**Task goal:** All lines from the one with "This screenshot has" to the end of the data: return those exactly, and only those.

**Exercise data:**
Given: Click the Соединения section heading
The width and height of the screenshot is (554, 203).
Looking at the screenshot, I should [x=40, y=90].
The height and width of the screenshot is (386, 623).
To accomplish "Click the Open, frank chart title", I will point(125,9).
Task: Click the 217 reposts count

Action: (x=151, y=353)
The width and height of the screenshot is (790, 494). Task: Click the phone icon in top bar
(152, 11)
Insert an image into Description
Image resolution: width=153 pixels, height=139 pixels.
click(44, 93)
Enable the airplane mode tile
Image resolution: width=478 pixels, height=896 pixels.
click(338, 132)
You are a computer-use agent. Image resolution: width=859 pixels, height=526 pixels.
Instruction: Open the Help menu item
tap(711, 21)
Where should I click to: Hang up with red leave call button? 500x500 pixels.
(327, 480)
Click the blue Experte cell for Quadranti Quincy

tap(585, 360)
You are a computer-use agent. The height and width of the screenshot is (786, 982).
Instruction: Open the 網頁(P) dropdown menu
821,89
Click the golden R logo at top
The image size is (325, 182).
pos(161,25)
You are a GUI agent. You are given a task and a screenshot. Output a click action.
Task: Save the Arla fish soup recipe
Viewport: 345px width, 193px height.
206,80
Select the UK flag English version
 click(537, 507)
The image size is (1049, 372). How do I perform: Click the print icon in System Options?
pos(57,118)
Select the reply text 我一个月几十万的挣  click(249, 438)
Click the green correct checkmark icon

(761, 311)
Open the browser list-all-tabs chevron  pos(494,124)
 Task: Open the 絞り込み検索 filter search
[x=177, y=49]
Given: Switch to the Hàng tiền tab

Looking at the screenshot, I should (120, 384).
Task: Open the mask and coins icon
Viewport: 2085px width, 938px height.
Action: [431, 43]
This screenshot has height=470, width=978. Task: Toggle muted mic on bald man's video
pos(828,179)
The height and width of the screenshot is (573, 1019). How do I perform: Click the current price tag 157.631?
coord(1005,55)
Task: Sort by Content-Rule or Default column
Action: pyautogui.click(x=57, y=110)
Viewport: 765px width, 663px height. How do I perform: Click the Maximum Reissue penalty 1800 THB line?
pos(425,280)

**Solution to this problem:**
This screenshot has height=470, width=978. Task: Toggle muted mic on bald man's video
pos(828,179)
The height and width of the screenshot is (573, 1019). How do I perform: Click the current price tag 157.631?
coord(1005,55)
Task: Sort by Content-Rule or Default column
Action: pyautogui.click(x=57, y=110)
Viewport: 765px width, 663px height. How do I perform: Click the Maximum Reissue penalty 1800 THB line?
pos(425,280)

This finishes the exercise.